It seems that each Tensorflow session I open and close consumes 1280 bytes from the GPU memory, which are not released until the python kernel is terminated.
To reproduce, save the following python script as memory_test.py:
import tensorflow as tf
import sys
n_Iterations=int(sys.argv[1])
def open_and_close_session():
   with tf.Session() as sess:
      pass
for _ in range(n_Iterations):
   open_and_close_session()
with tf.Session() as sess:
   print("bytes used=",sess.run(tf.contrib.memory_stats.BytesInUse()))
Then run it from command line with different number of iterations:
python memory_test.py 0yieldsbytes used= 1280python memory_test.py 1yieldsbytes used= 2560.python memory_test.py 10yieldsbytes used= 14080.python memory_test.py 100yieldsbytes used= 129280.python memory_test.py 1000yieldsbytes used= 1281280.
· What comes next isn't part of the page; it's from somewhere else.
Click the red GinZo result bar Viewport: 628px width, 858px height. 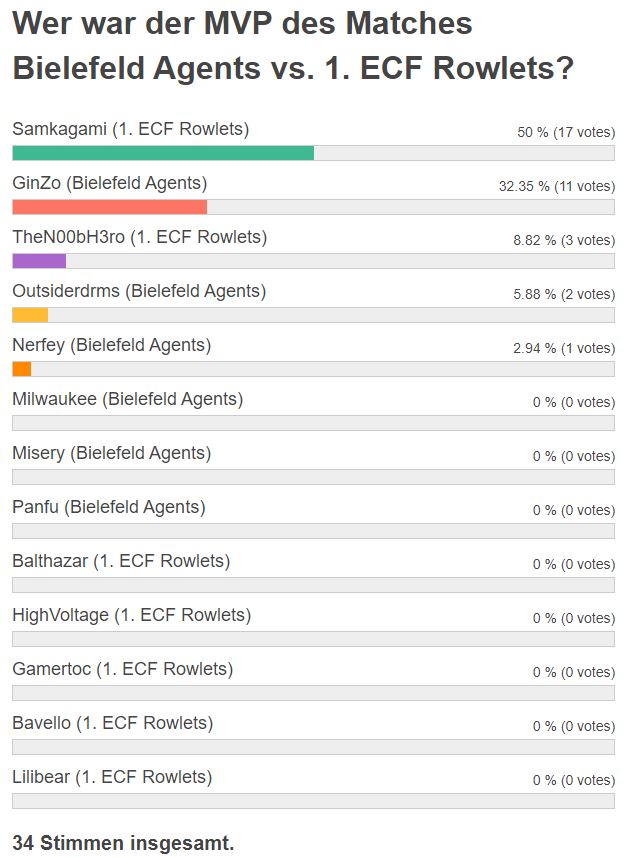109,207
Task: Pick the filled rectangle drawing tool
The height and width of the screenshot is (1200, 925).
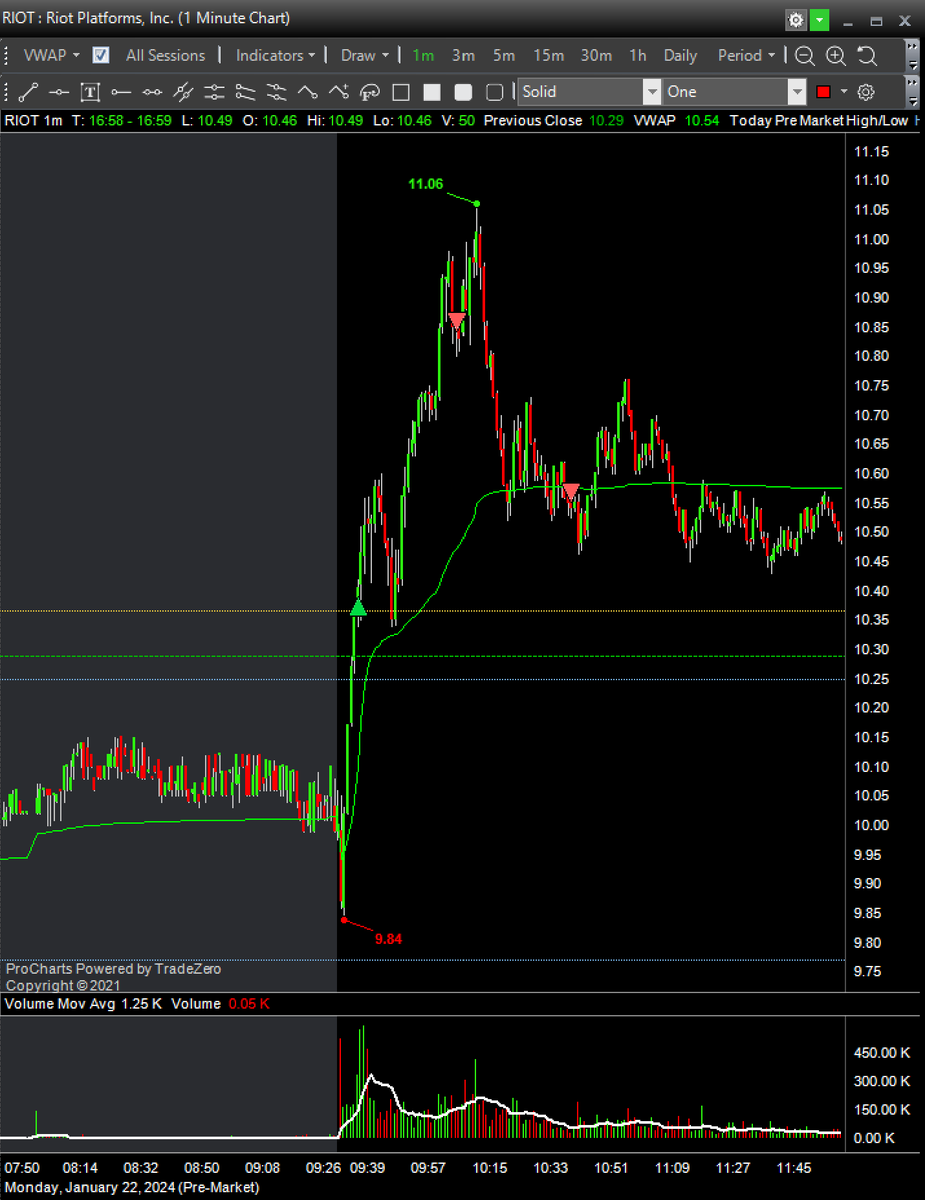Action: 433,91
The math is easy - each session opened and closed leaks 1280 bytes. I tested this script on two different ubuntu 17.10 workstations with tensorflow-gpu 1.6 and 1.7 and different NVIDIA GPUs.
Did I miss some explicit garbage collection or is it a Tensorflow bug?
Edit: Note that unlike the case described in this question, I add nothing to the default global graph within the loop, unless the tf.Session() objects themselves 'count'. If this is the case, how can one delete them? tf.reset_default_graph() or using with tf.Graph().as_default(), tf.Session() as sess: doesn't help.